North Korea Gives South Korean Missionary Life Sentence
Photo Credit: APNorth Korea said Saturday it has sentenced a South Korean Baptist missionary to hard labor for life for allegedly spying and trying to set up underground churches, the latest in a string of missionaries to run into trouble in the rigidly controlled North.
North Korean state media said the missionary was tried Friday and admitted to anti-North Korean religious acts and “malignantly hurting the dignity” of the country’s supreme leadership, a reference to the ruling Kim family. The rival Koreas have different English spelling styles for Korean names, so the North called the missionary Kim Jong Uk, but Seoul has previously referred to him as Kim Jung Wook.

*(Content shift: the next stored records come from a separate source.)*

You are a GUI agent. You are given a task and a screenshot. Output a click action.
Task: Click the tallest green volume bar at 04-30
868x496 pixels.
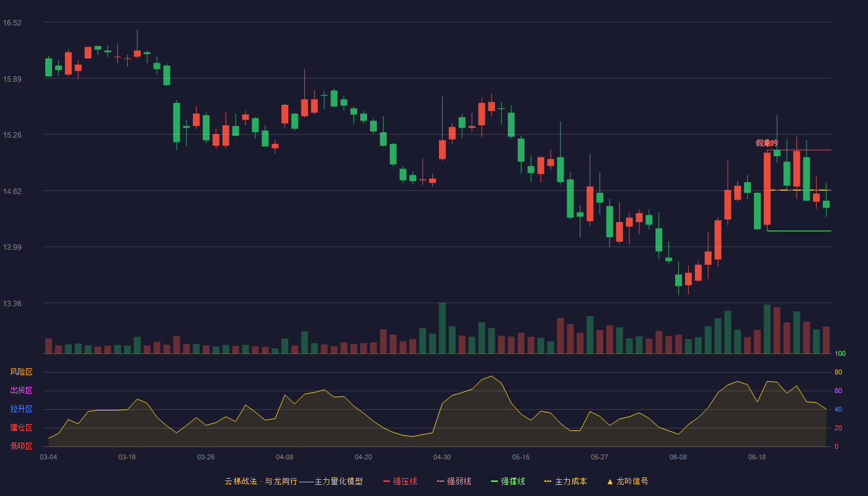point(442,328)
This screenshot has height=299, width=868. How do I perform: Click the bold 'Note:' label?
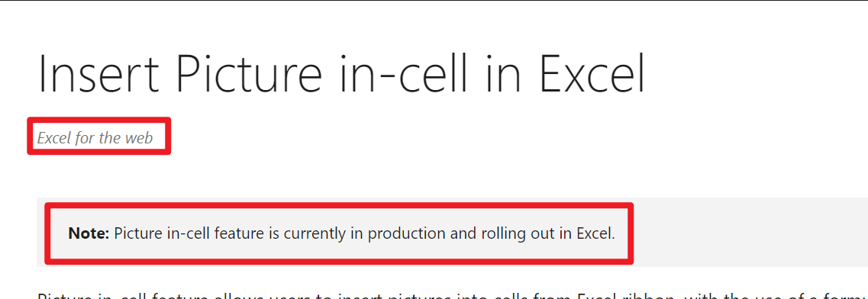tap(89, 233)
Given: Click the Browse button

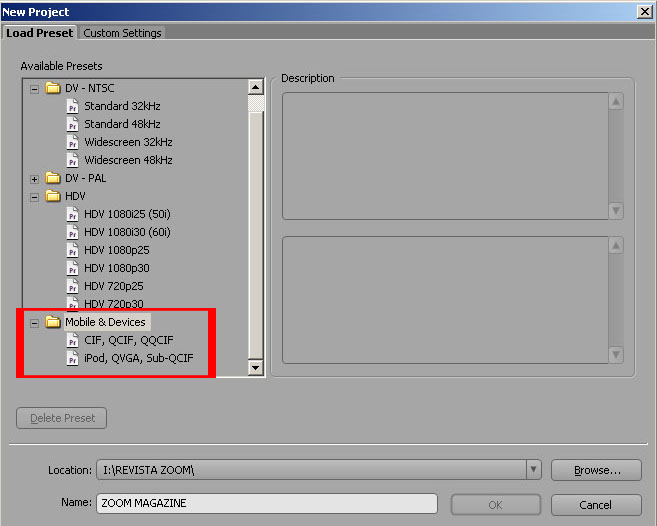Looking at the screenshot, I should point(595,470).
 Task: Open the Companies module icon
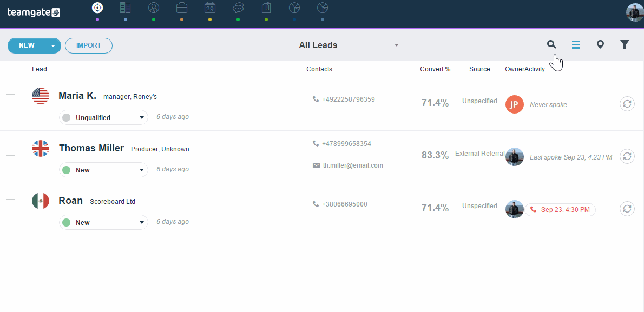pos(126,8)
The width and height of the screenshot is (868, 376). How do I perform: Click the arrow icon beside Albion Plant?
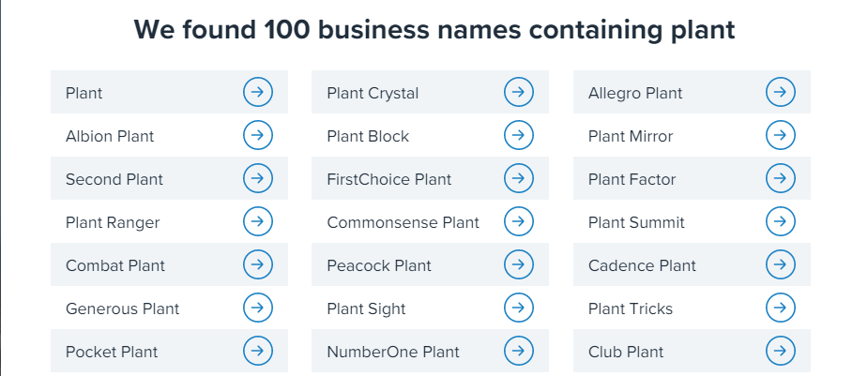pyautogui.click(x=258, y=136)
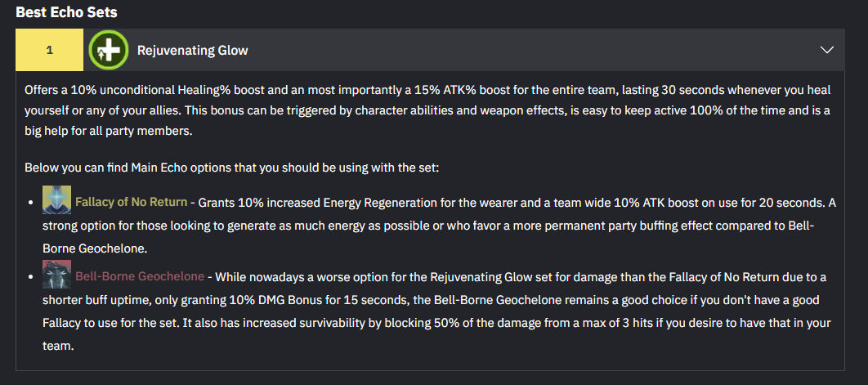Viewport: 868px width, 385px height.
Task: Click the Rejuvenating Glow set title
Action: pos(192,51)

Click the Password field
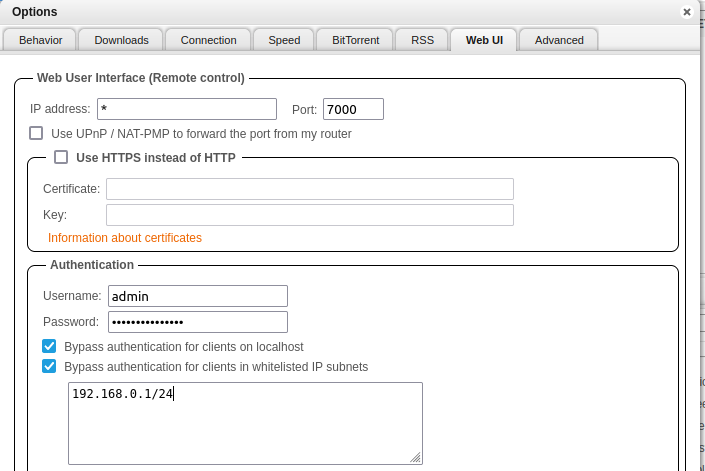(197, 322)
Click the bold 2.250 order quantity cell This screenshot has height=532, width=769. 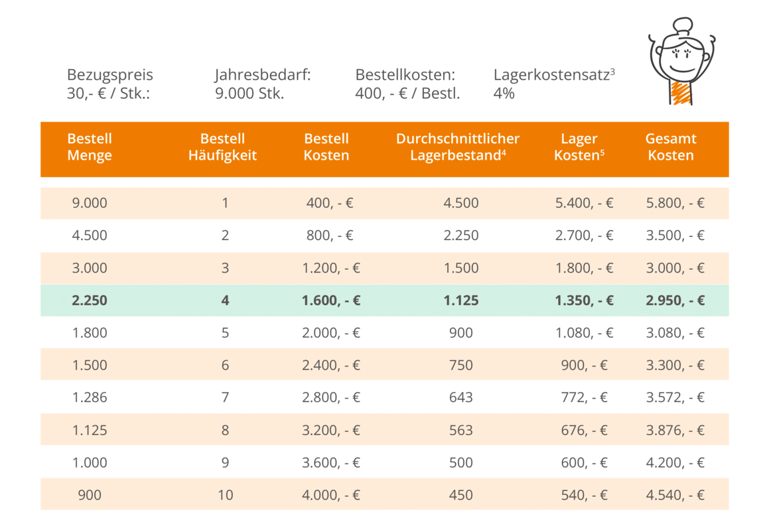[x=90, y=300]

Christian missionaries have been drawn over the years to totalitarian North Korea, which tolerates only strictly sanctioned religious services. North Korean defectors have said that the distribution of Bibles and secret prayer services can mean banishment to a labor camp or execution.
North Korea said in a dispatch dated Friday but released early Saturday that Kim had defense counsel, but the details of the trial could not be independently confirmed.
North Korea does not have an independent judiciary, does not provide fair trials and imposes rigid controls over many aspects of its citizens’ lives, including in religious matters, according to the U.S. State Department.